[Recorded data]
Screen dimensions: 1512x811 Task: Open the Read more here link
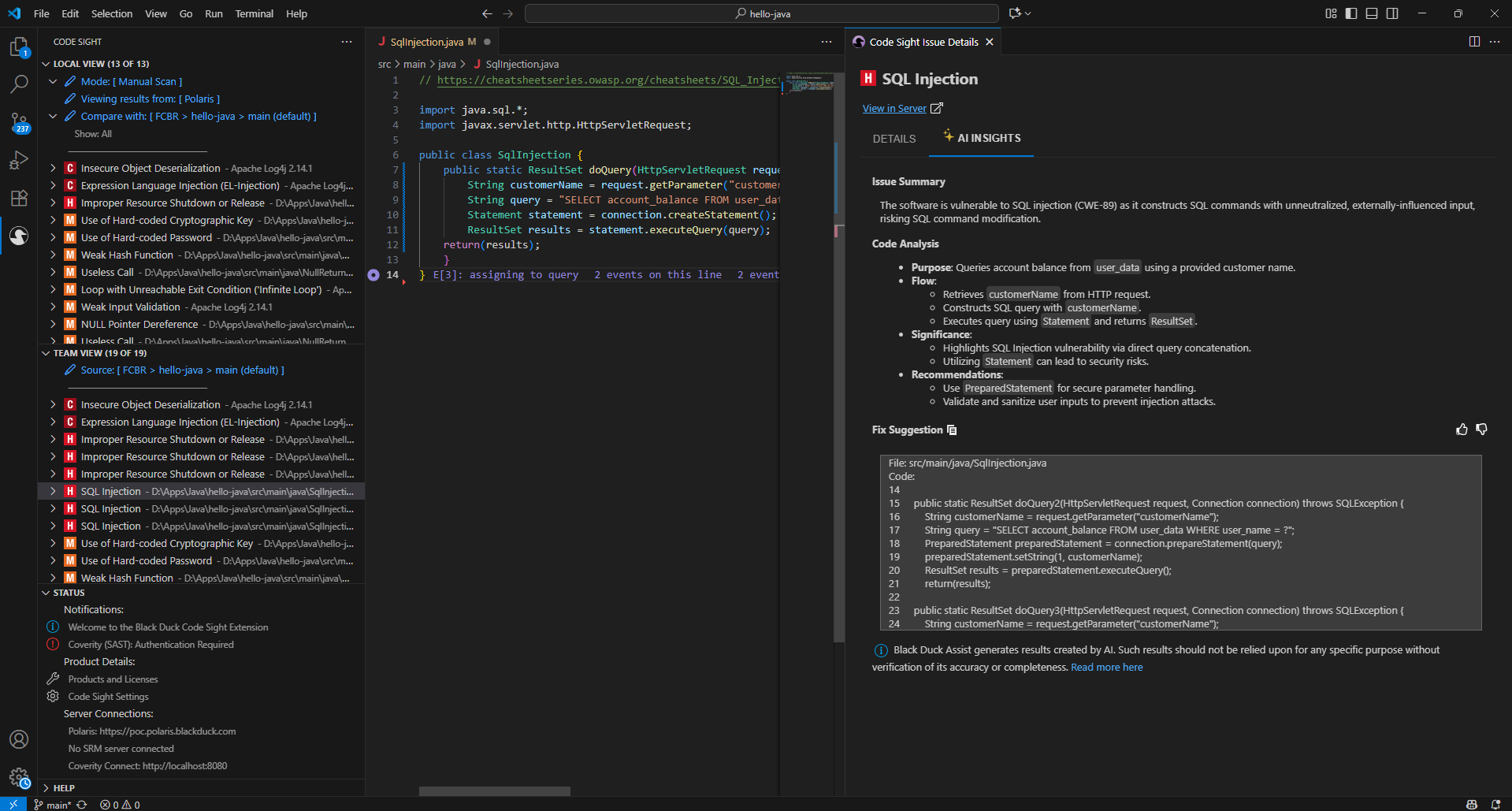pos(1106,668)
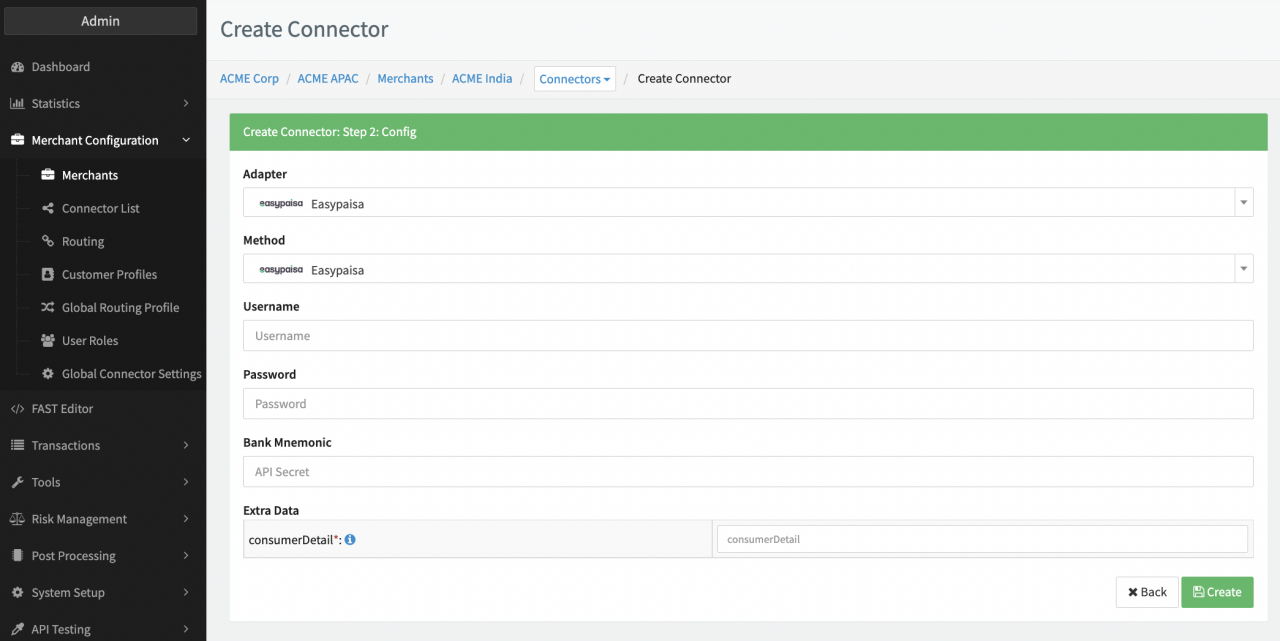Open Customer Profiles in the sidebar
Viewport: 1280px width, 641px height.
point(109,275)
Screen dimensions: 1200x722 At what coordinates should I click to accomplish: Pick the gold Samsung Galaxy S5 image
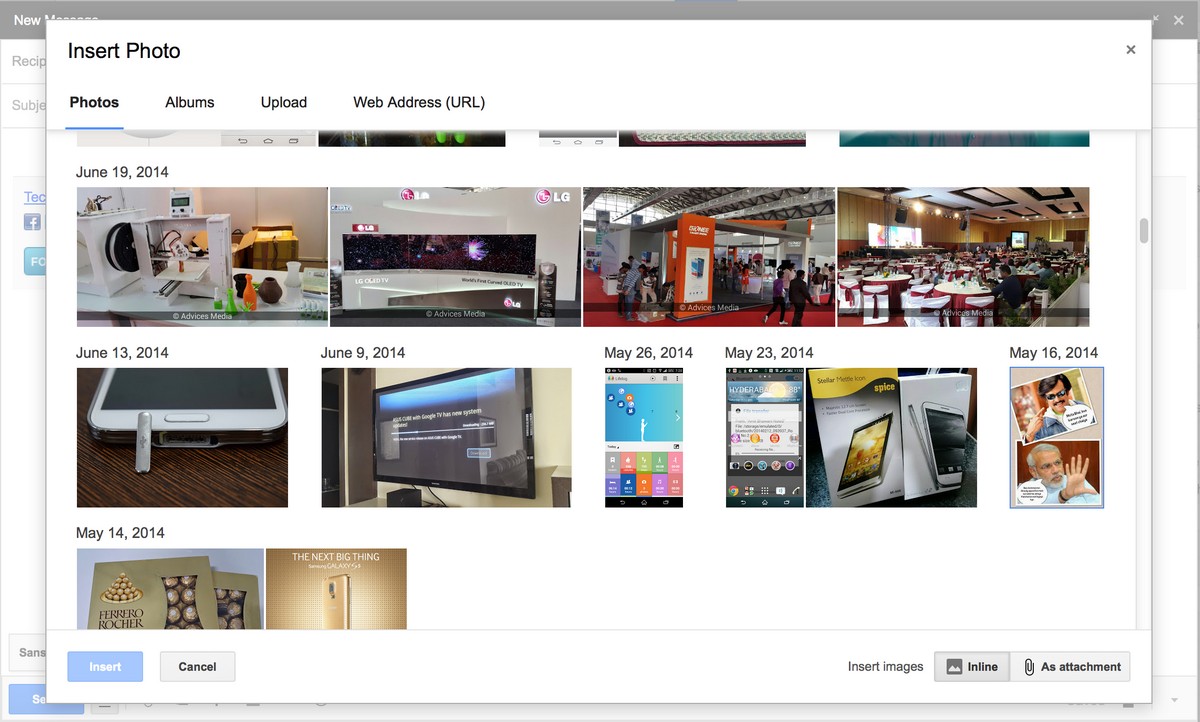[x=336, y=589]
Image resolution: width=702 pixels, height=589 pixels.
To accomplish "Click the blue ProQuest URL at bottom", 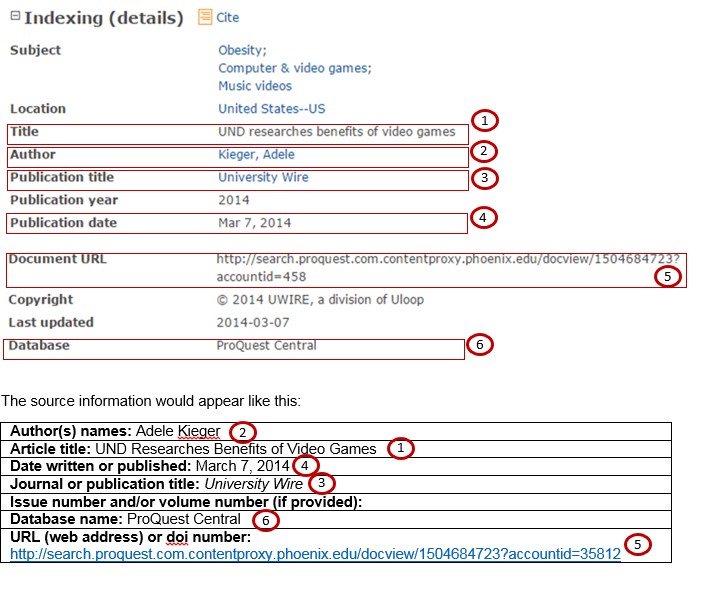I will [x=314, y=553].

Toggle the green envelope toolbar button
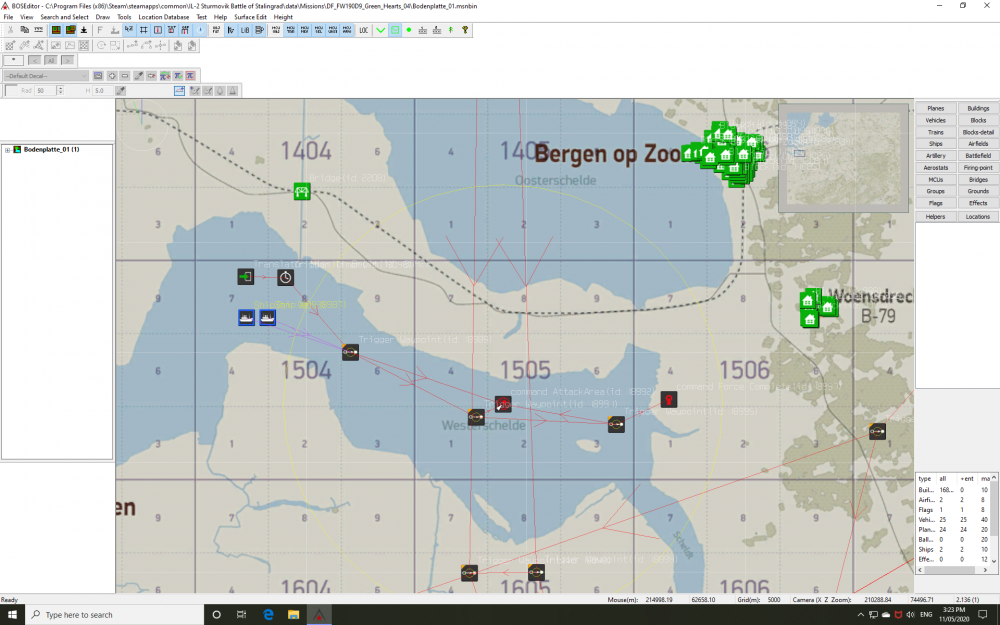tap(395, 30)
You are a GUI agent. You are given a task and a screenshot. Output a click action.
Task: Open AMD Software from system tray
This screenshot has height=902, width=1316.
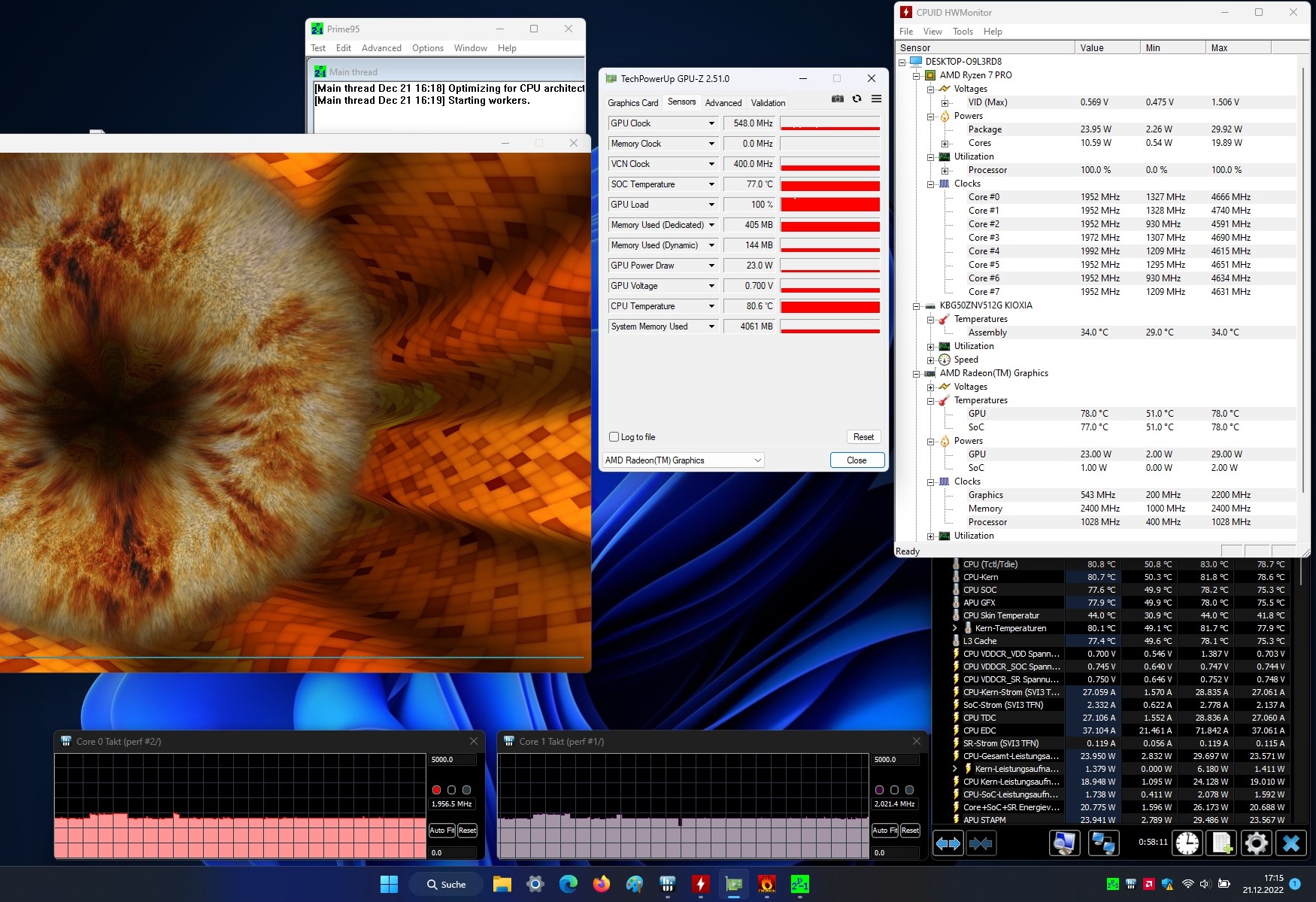pos(1148,885)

== Brief ==
Exactly as written, restate the lines from the one that contains "You are a GUI" through the final line of the data, both ends included, but leave out the pictures.

== Written response ==
You are a GUI agent. You are given a task and a screenshot. Output a click action.
Task: Open AMD Software from system tray
This screenshot has height=902, width=1316.
pos(1148,885)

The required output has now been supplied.